• **EXERCISE**
Convert every line of the entries below into a numbered list, leaving out any blank lines.

(Entries from a dataset)
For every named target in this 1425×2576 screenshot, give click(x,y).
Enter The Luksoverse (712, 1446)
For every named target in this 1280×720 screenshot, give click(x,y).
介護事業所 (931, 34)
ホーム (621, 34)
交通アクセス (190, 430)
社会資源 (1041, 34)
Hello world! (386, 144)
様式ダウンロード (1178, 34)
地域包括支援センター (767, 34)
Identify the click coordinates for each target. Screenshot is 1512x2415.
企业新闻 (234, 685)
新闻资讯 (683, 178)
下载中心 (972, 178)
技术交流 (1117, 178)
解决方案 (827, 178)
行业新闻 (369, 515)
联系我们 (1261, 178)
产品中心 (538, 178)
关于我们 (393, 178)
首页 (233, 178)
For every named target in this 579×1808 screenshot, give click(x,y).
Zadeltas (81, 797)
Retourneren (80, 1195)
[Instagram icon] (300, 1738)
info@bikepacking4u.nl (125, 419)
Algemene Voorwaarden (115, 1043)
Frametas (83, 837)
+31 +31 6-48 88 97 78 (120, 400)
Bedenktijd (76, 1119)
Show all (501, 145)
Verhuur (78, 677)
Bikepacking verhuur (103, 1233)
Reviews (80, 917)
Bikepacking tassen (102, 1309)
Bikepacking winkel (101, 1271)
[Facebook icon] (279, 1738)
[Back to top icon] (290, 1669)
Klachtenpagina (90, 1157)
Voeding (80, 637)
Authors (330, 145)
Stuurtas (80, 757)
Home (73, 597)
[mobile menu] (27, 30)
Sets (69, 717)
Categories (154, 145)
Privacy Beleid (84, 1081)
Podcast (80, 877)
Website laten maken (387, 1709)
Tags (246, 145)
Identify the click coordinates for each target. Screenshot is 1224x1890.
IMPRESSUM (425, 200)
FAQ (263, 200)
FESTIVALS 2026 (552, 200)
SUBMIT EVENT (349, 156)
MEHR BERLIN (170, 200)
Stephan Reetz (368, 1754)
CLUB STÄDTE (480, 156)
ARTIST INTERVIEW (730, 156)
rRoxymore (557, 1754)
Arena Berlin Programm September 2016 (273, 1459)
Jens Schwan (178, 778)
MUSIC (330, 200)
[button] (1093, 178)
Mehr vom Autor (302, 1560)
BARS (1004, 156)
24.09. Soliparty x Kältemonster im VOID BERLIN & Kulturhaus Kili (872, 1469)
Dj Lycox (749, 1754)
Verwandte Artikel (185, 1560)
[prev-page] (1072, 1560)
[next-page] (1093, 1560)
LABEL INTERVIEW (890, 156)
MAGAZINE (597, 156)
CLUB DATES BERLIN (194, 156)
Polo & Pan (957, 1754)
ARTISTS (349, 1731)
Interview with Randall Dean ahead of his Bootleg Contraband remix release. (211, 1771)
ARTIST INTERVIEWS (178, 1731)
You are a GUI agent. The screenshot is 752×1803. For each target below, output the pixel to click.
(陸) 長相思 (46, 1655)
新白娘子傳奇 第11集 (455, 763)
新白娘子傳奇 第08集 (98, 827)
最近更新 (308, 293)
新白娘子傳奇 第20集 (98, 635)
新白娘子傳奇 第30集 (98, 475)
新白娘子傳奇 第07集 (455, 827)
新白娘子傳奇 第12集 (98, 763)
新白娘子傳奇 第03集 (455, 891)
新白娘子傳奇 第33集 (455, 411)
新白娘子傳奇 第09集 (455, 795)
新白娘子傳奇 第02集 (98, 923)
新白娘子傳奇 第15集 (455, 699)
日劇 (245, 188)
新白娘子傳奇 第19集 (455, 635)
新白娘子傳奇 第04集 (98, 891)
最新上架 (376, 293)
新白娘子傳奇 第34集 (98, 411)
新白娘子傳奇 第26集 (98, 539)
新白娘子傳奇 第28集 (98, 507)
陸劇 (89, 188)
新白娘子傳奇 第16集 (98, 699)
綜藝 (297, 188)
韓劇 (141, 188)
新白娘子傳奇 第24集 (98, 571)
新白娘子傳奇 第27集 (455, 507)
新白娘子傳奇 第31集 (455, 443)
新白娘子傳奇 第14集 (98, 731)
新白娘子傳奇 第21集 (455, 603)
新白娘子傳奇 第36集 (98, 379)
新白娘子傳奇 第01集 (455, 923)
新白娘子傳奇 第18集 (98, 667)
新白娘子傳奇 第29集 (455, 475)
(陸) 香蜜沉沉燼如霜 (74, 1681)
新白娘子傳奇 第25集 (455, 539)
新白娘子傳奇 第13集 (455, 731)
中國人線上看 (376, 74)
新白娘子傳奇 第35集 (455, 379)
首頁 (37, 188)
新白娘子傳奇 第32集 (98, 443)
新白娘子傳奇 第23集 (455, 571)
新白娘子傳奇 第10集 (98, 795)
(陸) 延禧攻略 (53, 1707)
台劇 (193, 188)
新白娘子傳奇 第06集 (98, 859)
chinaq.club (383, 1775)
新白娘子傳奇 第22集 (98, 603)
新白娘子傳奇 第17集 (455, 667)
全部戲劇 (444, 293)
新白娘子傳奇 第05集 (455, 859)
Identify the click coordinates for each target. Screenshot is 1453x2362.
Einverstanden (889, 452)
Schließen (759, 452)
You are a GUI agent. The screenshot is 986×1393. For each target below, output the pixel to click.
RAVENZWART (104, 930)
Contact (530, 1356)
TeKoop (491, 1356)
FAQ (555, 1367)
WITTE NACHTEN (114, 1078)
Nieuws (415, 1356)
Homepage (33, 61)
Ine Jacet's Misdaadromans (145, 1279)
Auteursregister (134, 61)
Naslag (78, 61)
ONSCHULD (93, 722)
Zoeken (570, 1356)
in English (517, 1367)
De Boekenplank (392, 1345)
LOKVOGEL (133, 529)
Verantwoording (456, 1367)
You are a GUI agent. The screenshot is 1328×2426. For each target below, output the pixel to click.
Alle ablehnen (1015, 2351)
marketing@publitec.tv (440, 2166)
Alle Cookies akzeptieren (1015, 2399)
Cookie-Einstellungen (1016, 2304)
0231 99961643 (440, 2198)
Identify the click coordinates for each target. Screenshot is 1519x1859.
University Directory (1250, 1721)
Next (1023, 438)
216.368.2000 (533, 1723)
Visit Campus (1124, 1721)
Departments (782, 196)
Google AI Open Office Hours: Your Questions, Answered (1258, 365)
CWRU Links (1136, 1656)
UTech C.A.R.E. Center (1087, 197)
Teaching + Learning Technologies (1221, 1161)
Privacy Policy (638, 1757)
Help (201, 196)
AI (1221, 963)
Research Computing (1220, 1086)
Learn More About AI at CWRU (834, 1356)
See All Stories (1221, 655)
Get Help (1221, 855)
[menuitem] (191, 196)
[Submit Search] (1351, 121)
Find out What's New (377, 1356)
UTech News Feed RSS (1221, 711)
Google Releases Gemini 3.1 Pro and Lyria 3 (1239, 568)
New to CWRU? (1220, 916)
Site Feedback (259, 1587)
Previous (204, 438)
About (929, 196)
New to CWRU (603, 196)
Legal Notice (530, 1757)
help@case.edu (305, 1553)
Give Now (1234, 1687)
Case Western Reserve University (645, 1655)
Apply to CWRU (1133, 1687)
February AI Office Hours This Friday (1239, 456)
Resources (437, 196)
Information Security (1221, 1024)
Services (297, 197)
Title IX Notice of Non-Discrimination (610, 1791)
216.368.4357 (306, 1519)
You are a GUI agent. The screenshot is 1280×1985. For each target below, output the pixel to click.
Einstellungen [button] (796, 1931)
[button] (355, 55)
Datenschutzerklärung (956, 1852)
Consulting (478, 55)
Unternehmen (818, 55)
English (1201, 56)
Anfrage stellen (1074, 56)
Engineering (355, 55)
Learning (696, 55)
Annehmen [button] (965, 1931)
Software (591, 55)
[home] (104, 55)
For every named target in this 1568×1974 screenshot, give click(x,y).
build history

• **COMPLETE OUTPUT**
1. For every named target in this 1425×2576 screenshot, give click(x,y).
2. Enter The Luksoverse (712, 1446)
3. For every named target in this 1280×720 screenshot, give click(x,y).
4. 介護事業所 (931, 34)
5. ホーム (621, 34)
6. 交通アクセス (190, 430)
7. 社会資源 (1041, 34)
8. Hello world! (386, 144)
9. 様式ダウンロード (1178, 34)
10. 地域包括支援センター (767, 34)
11. Identify the click coordinates for each target. Screenshot is 1512x2415.
12. 企业新闻 (234, 685)
13. 新闻资讯 (683, 178)
14. 下载中心 (972, 178)
15. 技术交流 (1117, 178)
16. 解决方案 (827, 178)
17. 行业新闻 (369, 515)
18. 联系我们 (1261, 178)
19. 产品中心 (538, 178)
20. 关于我们 (393, 178)
21. 首页 (233, 178)
22. For every named target in this 579×1808 screenshot, give click(x,y).
23. Zadeltas (81, 797)
24. Retourneren (80, 1195)
25. [Instagram icon] (300, 1738)
26. info@bikepacking4u.nl (125, 419)
27. Algemene Voorwaarden (115, 1043)
28. Frametas (83, 837)
29. +31 +31 6-48 88 97 78 (120, 400)
30. Bedenktijd (76, 1119)
31. Show all (501, 145)
32. Verhuur (78, 677)
33. Bikepacking verhuur (103, 1233)
34. Reviews (80, 917)
35. Bikepacking tassen (102, 1309)
36. Bikepacking winkel (101, 1271)
37. [Facebook icon] (279, 1738)
38. [Back to top icon] (290, 1669)
39. Klachtenpagina (90, 1157)
40. Voeding (80, 637)
41. Authors (330, 145)
42. Stuurtas (80, 757)
43. Home (73, 597)
44. [mobile menu] (27, 30)
45. Sets (69, 717)
46. Categories (154, 145)
47. Privacy Beleid (84, 1081)
48. Podcast (80, 877)
49. Website laten maken (387, 1709)
50. Tags (246, 145)
51. Identify the click coordinates for each target. Screenshot is 1224x1890.
52. IMPRESSUM (425, 200)
53. FAQ (263, 200)
54. FESTIVALS 2026 (552, 200)
55. SUBMIT EVENT (349, 156)
56. MEHR BERLIN (170, 200)
57. Stephan Reetz (368, 1754)
58. CLUB STÄDTE (480, 156)
59. ARTIST INTERVIEW (730, 156)
60. rRoxymore (557, 1754)
61. Arena Berlin Programm September 2016 (273, 1459)
62. Jens Schwan (178, 778)
63. MUSIC (330, 200)
64. [button] (1093, 178)
65. Mehr vom Autor (302, 1560)
66. BARS (1004, 156)
67. 24.09. Soliparty x Kältemonster im VOID BERLIN & Kulturhaus Kili (872, 1469)
68. Dj Lycox (749, 1754)
69. Verwandte Artikel (185, 1560)
70. [prev-page] (1072, 1560)
71. [next-page] (1093, 1560)
72. LABEL INTERVIEW (890, 156)
73. MAGAZINE (597, 156)
74. CLUB DATES BERLIN (194, 156)
75. Polo & Pan (957, 1754)
76. ARTISTS (349, 1731)
77. Interview with Randall Dean ahead of his Bootleg Contraband remix release. (211, 1771)
78. ARTIST INTERVIEWS (178, 1731)
79. You are a GUI agent. The screenshot is 752×1803. For each target below, output the pixel to click.
80. (陸) 長相思 (46, 1655)
81. 新白娘子傳奇 第11集 (455, 763)
82. 新白娘子傳奇 第08集 (98, 827)
83. 最近更新 (308, 293)
84. 新白娘子傳奇 第20集 (98, 635)
85. 新白娘子傳奇 第30集 (98, 475)
86. 新白娘子傳奇 第07集 (455, 827)
87. 新白娘子傳奇 第12集 (98, 763)
88. 新白娘子傳奇 第03集 (455, 891)
89. 新白娘子傳奇 第33集 (455, 411)
90. 新白娘子傳奇 第09集 (455, 795)
91. 新白娘子傳奇 第02集 (98, 923)
92. 新白娘子傳奇 第15集 (455, 699)
93. 日劇 (245, 188)
94. 新白娘子傳奇 第19集 (455, 635)
95. 新白娘子傳奇 第04集 (98, 891)
96. 最新上架 (376, 293)
97. 新白娘子傳奇 第34集 (98, 411)
98. 新白娘子傳奇 第26集 (98, 539)
99. 新白娘子傳奇 第28集 (98, 507)
100. 陸劇 (89, 188)
101. 新白娘子傳奇 第16集 (98, 699)
102. 綜藝 (297, 188)
103. 韓劇 (141, 188)
104. 新白娘子傳奇 第24集 (98, 571)
105. 新白娘子傳奇 第27集 (455, 507)
106. 新白娘子傳奇 第31集 (455, 443)
107. 新白娘子傳奇 第14集 (98, 731)
108. 新白娘子傳奇 第21集 (455, 603)
109. 新白娘子傳奇 第36集 (98, 379)
110. 新白娘子傳奇 第01集 (455, 923)
111. 新白娘子傳奇 第18集 (98, 667)
112. 新白娘子傳奇 第29集 (455, 475)
113. (陸) 香蜜沉沉燼如霜 (74, 1681)
114. 新白娘子傳奇 第25集 (455, 539)
115. 新白娘子傳奇 第13集 (455, 731)
116. 中國人線上看 (376, 74)
117. 新白娘子傳奇 第35集 (455, 379)
118. 首頁 (37, 188)
119. 新白娘子傳奇 第32集 (98, 443)
120. 新白娘子傳奇 第23集 (455, 571)
121. 新白娘子傳奇 第10集 (98, 795)
122. (陸) 延禧攻略 (53, 1707)
123. 台劇 (193, 188)
124. 新白娘子傳奇 第06集 (98, 859)
125. chinaq.club (383, 1775)
126. 新白娘子傳奇 第22集 (98, 603)
127. 新白娘子傳奇 第17集 (455, 667)
128. 全部戲劇 (444, 293)
129. 新白娘子傳奇 第05集 (455, 859)
130. Identify the click coordinates for each target. Screenshot is 1453x2362.
131. Einverstanden (889, 452)
132. Schließen (759, 452)
133. You are a GUI agent. The screenshot is 986×1393. For each target below, output the pixel to click.
134. RAVENZWART (104, 930)
135. Contact (530, 1356)
136. TeKoop (491, 1356)
137. FAQ (555, 1367)
138. WITTE NACHTEN (114, 1078)
139. Nieuws (415, 1356)
140. Homepage (33, 61)
141. Ine Jacet's Misdaadromans (145, 1279)
142. Auteursregister (134, 61)
143. Naslag (78, 61)
144. ONSCHULD (93, 722)
145. Zoeken (570, 1356)
146. in English (517, 1367)
147. De Boekenplank (392, 1345)
148. LOKVOGEL (133, 529)
149. Verantwoording (456, 1367)
150. You are a GUI agent. The screenshot is 1328×2426. For each target below, output the pixel to click.
151. Alle ablehnen (1015, 2351)
152. marketing@publitec.tv (440, 2166)
153. Alle Cookies akzeptieren (1015, 2399)
154. Cookie-Einstellungen (1016, 2304)
155. 0231 99961643 (440, 2198)
156. Identify the click coordinates for each target. Screenshot is 1519x1859.
157. University Directory (1250, 1721)
158. Next (1023, 438)
159. 216.368.2000 (533, 1723)
160. Visit Campus (1124, 1721)
161. Departments (782, 196)
162. Google AI Open Office Hours: Your Questions, Answered (1258, 365)
163. CWRU Links (1136, 1656)
164. UTech C.A.R.E. Center (1087, 197)
165. Teaching + Learning Technologies (1221, 1161)
166. Privacy Policy (638, 1757)
167. Help (201, 196)
168. AI (1221, 963)
169. Research Computing (1220, 1086)
170. Learn More About AI at CWRU (834, 1356)
171. See All Stories (1221, 655)
172. Get Help (1221, 855)
173. [menuitem] (191, 196)
174. [Submit Search] (1351, 121)
175. Find out What's New (377, 1356)
176. UTech News Feed RSS (1221, 711)
177. Google Releases Gemini 3.1 Pro and Lyria 3 (1239, 568)
178. New to CWRU? (1220, 916)
179. Site Feedback (259, 1587)
180. Previous (204, 438)
181. About (929, 196)
182. New to CWRU (603, 196)
183. Legal Notice (530, 1757)
184. help@case.edu (305, 1553)
185. Give Now (1234, 1687)
186. Case Western Reserve University (645, 1655)
187. Apply to CWRU (1133, 1687)
188. February AI Office Hours This Friday (1239, 456)
189. Resources (437, 196)
190. Information Security (1221, 1024)
191. Services (297, 197)
192. Title IX Notice of Non-Discrimination (610, 1791)
193. 216.368.4357 (306, 1519)
194. You are a GUI agent. The screenshot is 1280×1985. For each target below, output the pixel to click.
195. Einstellungen [button] (796, 1931)
196. [button] (355, 55)
197. Datenschutzerklärung (956, 1852)
198. Consulting (478, 55)
199. Unternehmen (818, 55)
200. English (1201, 56)
201. Anfrage stellen (1074, 56)
202. Engineering (355, 55)
203. Learning (696, 55)
204. Annehmen [button] (965, 1931)
205. Software (591, 55)
206. [home] (104, 55)
207. For every named target in this 1568×1974 screenshot, give click(x,y).
208. build history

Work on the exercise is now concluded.